Similarly, at the point where the plastic part of the handle ends, there is a recess 4 which opens in the force F direction such that a thicker plastic layer 9 is deposited at the outer edge of the cutting arm, relatively close to the shaft 12. the thickness of the plastic near the outer edge of the angel 7 »8 at the inner edge of the cutting arm be very thin.

The recess 4 can in principle have many different cross-sectional shapes. Eg. the cross-section may be V or U-shaped or angular.

However, in FIG. 3 and 4, the semi-circular recess 4 showed the advantage that it is most convenient in manufacture, among other things when cutting the arm (circular punching), by clamping the parts in various working processes and by extruding plastic.

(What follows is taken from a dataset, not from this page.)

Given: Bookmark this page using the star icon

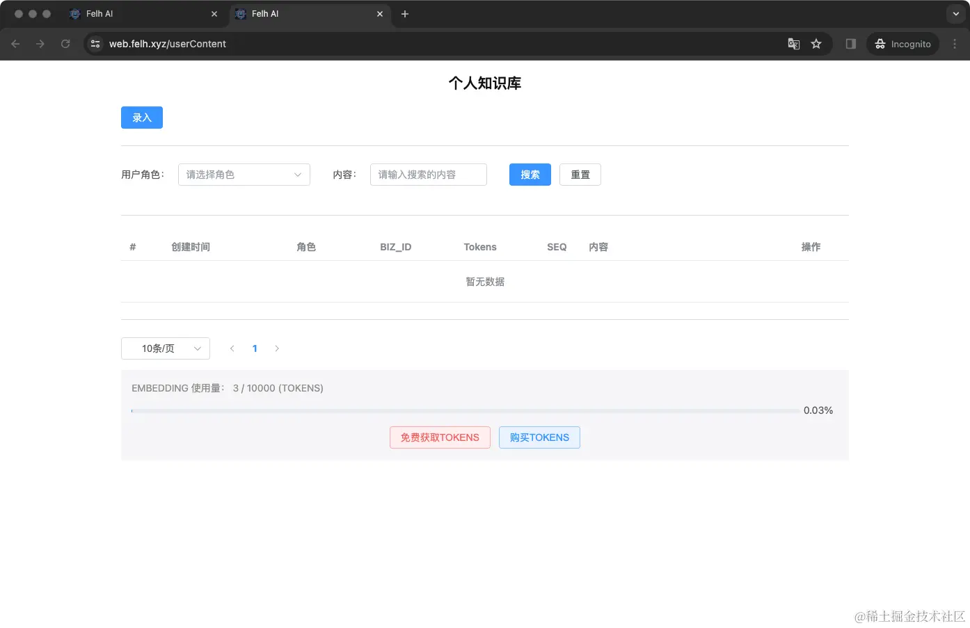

In the case of extrusion, the casting points are placed such that the plastic beam hits the bottom of the recess and the mold is filled in an advantageous way. The direction of the molecular chains is of great importance for the fatigue strength of the plastic.

The embodiment of FIG. 3 differs from that of FIG. 4 showed in principle only that in the former, the shaft 3 ', owing to the relatively small size of the handle hole of the handle, can extend axially as a long tip 7 into the plastic, while in the second case the tip of the angel ends as a hook-shaped beak 8 .

By designing the angler according to the principles described above, a large amount of plastic can be deposited in the places where the effective cutting forces are greatest and the increase in the dynamic load strength is surprisingly large.